Prompt 1:
Summarize the Tier 3 amendments section below in three sentences.
Prompt 2:
Reproduce the Tier 3 amendments section below word for word, from "for continuity in" up to and including "in this action.".

Text section:
III. Tier 3 Gasoline Sulfur Program Amendments

    After promulgation of the Tier 3 final rulemaking (79 FR 23414, 
April 28, 2014), we discovered some typographical errors and other 
imprecise language in the fuels regulations of 40 CFR part 80 that we 
believed would benefit from additional clarity. Subsequently, we 
published amendments to certain provisions, including 40 CFR 80.1616 
and 80.1621 in the February 2015 direct final rule and parallel 
proposal (80 FR 9078 and 80 FR 8826, February 19, 2015). We explained 
that these amendments would correct and/or clarify various provisions 
of the Tier 3 rule without either expanding or making substantive 
changes to the applicable provisions. We received adverse comment on 
the amendments to 40 CFR 80.1616 and 80.1621. We are responding to 
those comments and finalizing changes to these provisions in this 
action, as described further below.

A. Amendments to 40 CFR 80.1616

    In the parallel proposal, we proposed to amend 40 CFR 80.1616(a) to 
correct a numbering error. The regulations currently jump from 
paragraph (a)(3) to (a)(5), so we added a ``Reserved'' paragraph (a)(4) 
for continuity in the February direct final rule. We did not receive 
adverse comment on this amendment. We are now finalizing this amendment 
in this action.

Given material:
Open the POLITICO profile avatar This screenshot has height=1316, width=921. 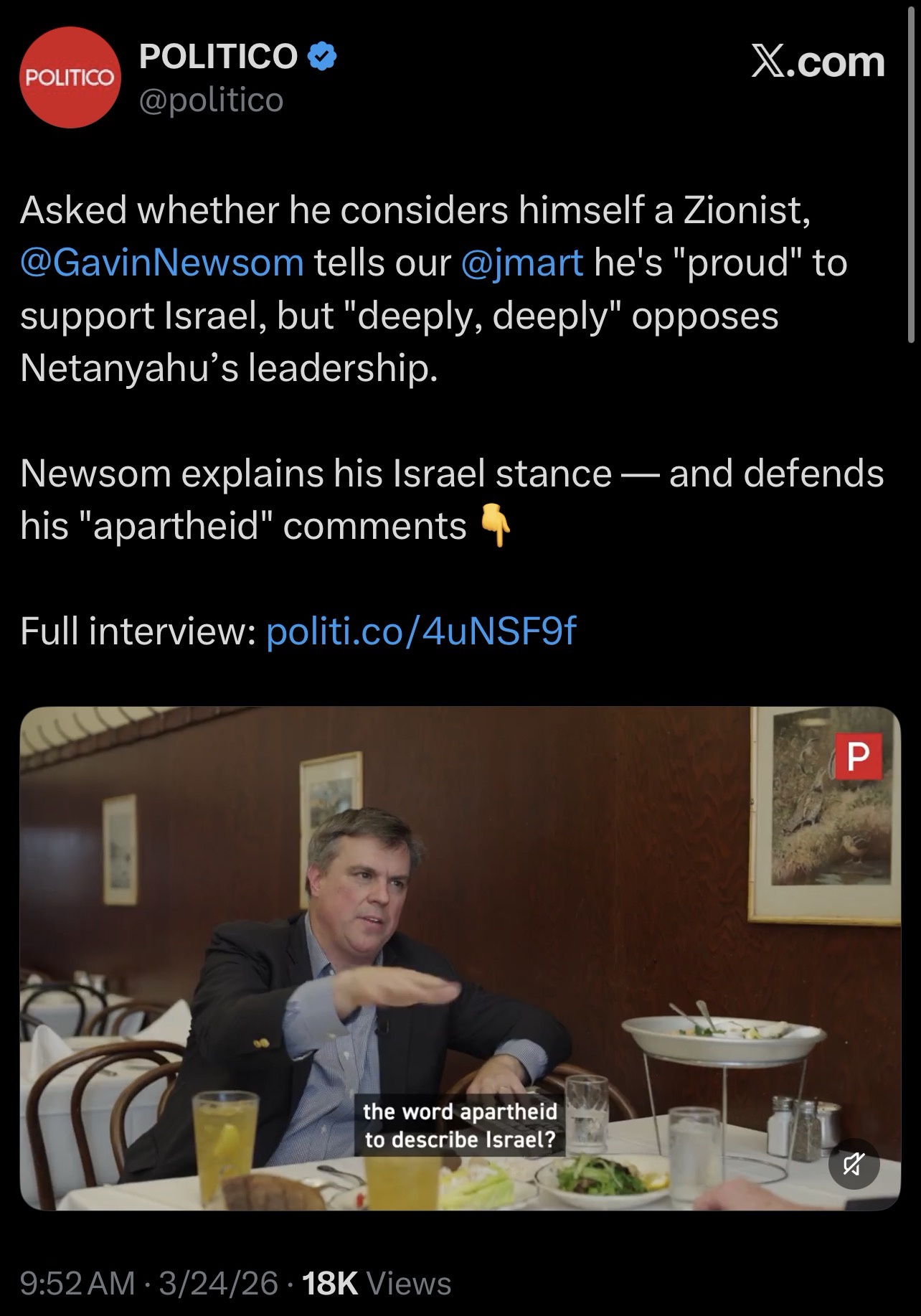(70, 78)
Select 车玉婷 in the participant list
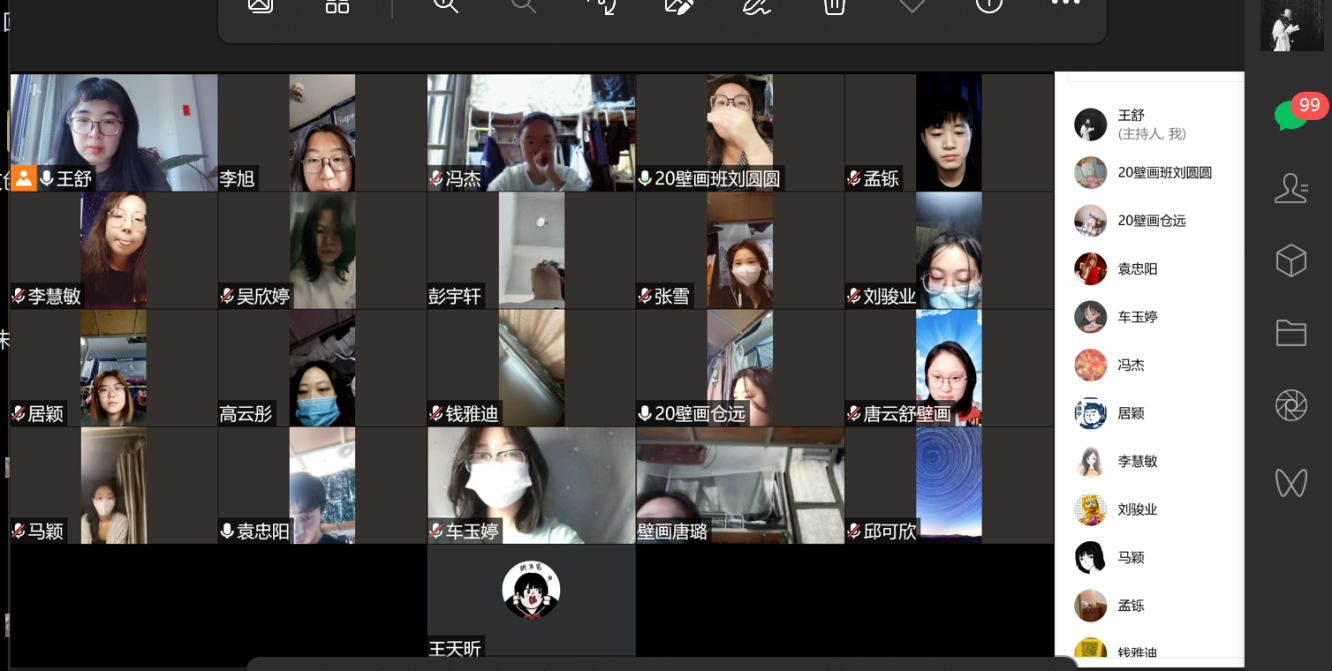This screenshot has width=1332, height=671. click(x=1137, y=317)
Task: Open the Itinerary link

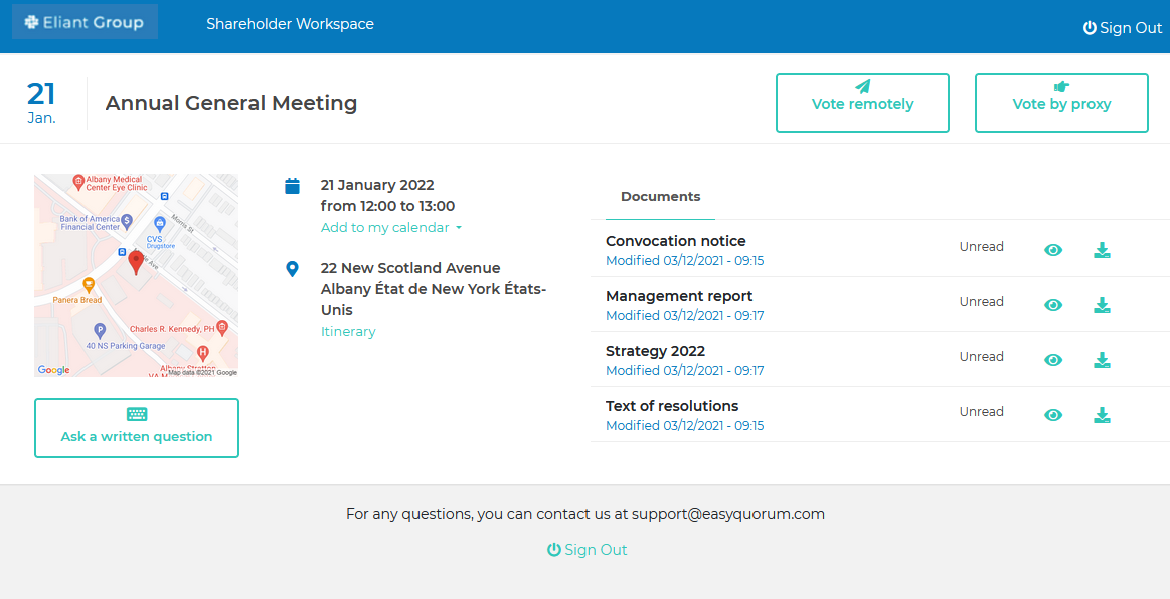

Complete output 1:
After the Tier 3 final rulemaking of April 28, 2014, typographical errors and imprecise language were found in the fuels regulations of 40 CFR part 80. Amendments to provisions including 40 CFR 80.1616 and 80.1621 were published in a February 2015 direct final rule and parallel proposal to correct or clarify them without substantive changes, and adverse comment on those two provisions is being answered as the changes are finalized. For 40 CFR 80.1616(a), a "Reserved" paragraph (a)(4) was added to fix a numbering jump from (a)(3) to (a)(5), and this amendment, which drew no adverse comment, is now being finalized.

Complete output 2:
for continuity in the February direct final rule. We did not receive 
adverse comment on this amendment. We are now finalizing this amendment 
in this action.